Extract provided -
● ● ● ●

Group asks Plymouth Board of Selectmen for help in protecting the County Wood Lot from mining operation
Letter to says Kingstown/Cushing’s mining operation violates the 2015 Special Permit issued by the Zoning Board of Appeals
At the Plymouth Selectmen’s meeting on Tuesday July 17, 2018, a group of 65 residents who are members of the Coalition to Protect Natural Plymouth asked the Board of Selectmen for helping in stopping the ongoing destruction of the County Wood Lot.
The group’s representative, Sharl Heller, gave the Board a copy of a letter it was planning to send to the Zoning Board of Appeals asserting that Kingstown Trucking Co.’s mining operation on the County Wood Lot violates the ZBA’s Special Permit. The letter cites two violations:
- No performance bond submitted to the Town by Kingstown Trucking
- No “permitted end use” for the mining operation — which means that because neither Kingstown nor the landowner, the County, have approval to put anything on the mined land after the sand and gravel mining is done, this is a stand alone sand and gravel operation – prohibited by the Zoning Bylaw, Section 205-18.
The group asked the Board of Selectmen for a natural resource inventory of the site, enforcement of the Special Permit conditions, and to get evidence of the alleged end use of a solar field on the site.
On July 18, 2018, the group formally asked the Building Department to enforce the special permit. Here is the request:
Request_Enforcement_SpecialPermit3751R
This is the second time residents have asked the Town to enforce the Bylaw and to stop the illegal mining operation on the County Wood Lot site. In March, 2018, over 60 residents also asked for enforcement of the Bylaw, but the Building Inspector denied the request.
Here is concerned residents’ March 2018 request to the Building Department for enforcement of the Special Permit:
2018.03.09_RequestforEnforcement_FINAL-1
The Building Department denied the residents’ request but never addressed the fundamental, most basic requirement of the Town’s sand and gravel mining Bylaw requirement: there can be no “stand alone” mining operations: the developer has to have an “approved” use for the site after the mining is done. Here, Kingstown and the County have no end use approved, and this is an illegal stand alone mining operation. The Building Inspector fails to address this fundamental question — shirking his duty to enforce the Bylaw.

● ● ● ●

Entries shown -

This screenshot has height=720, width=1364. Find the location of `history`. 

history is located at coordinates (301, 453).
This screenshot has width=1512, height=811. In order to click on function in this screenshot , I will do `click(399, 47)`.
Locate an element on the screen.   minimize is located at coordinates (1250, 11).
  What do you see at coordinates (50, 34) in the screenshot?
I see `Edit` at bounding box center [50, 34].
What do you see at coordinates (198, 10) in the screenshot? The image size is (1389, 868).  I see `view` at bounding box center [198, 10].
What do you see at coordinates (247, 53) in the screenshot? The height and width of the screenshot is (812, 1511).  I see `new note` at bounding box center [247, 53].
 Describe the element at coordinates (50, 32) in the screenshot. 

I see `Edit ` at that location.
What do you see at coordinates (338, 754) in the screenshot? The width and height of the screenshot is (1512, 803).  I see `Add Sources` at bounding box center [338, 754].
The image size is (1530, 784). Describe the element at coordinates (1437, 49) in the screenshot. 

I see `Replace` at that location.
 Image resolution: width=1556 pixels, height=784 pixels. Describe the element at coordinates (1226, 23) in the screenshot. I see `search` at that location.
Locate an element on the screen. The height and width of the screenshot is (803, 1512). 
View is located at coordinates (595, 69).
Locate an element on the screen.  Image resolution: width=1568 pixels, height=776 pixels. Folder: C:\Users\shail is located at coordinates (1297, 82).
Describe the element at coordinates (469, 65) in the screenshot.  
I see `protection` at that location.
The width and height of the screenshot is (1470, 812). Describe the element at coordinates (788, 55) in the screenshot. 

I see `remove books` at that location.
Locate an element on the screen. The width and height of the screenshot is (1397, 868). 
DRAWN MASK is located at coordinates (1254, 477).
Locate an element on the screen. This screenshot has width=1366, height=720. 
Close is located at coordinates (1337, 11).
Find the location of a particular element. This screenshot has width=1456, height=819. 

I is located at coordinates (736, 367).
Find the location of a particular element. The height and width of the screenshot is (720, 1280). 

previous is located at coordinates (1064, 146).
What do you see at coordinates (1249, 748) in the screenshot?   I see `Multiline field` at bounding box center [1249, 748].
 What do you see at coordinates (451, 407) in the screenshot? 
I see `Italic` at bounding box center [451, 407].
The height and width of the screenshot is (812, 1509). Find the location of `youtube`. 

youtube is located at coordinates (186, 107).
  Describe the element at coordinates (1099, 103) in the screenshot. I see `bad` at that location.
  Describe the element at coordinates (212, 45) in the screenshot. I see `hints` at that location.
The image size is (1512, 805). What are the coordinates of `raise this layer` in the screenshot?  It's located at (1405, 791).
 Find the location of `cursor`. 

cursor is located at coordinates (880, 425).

● ● ● ●

Actions to take -
1. From the article on the County Wood Lot mining dispute, extract the passage starting with "On July 18, 2018, the" and going on through "denied the request.".
2. Using the article on the County Wood Lot mining dispute, decide whether each statement agrees with it. Answer yes or no and quote the deciding words.
(a) The group that spoke at the July 17, 2018 meeting numbered 65 residents.
(b) The Building Inspector granted the residents' March 2018 request for enforcement.
(c) The letter to the Zoning Board of Appeals cites three violations.

Per-task outputs -
1.
On July 18, 2018, the group formally asked the Building Department to enforce the special permit. Here is the request:
Request_Enforcement_SpecialPermit3751R
This is the second time residents have asked the Town to enforce the Bylaw and to stop the illegal mining operation on the County Wood Lot site. In March, 2018, over 60 residents also asked for enforcement of the Bylaw, but the Building Inspector denied the request.

2.
(a) Yes: "a group of 65 residents who are members of the Coalition to Protect Natural Plymouth"
(b) No: "the Building Inspector denied the request."
(c) No: "The letter cites two violations"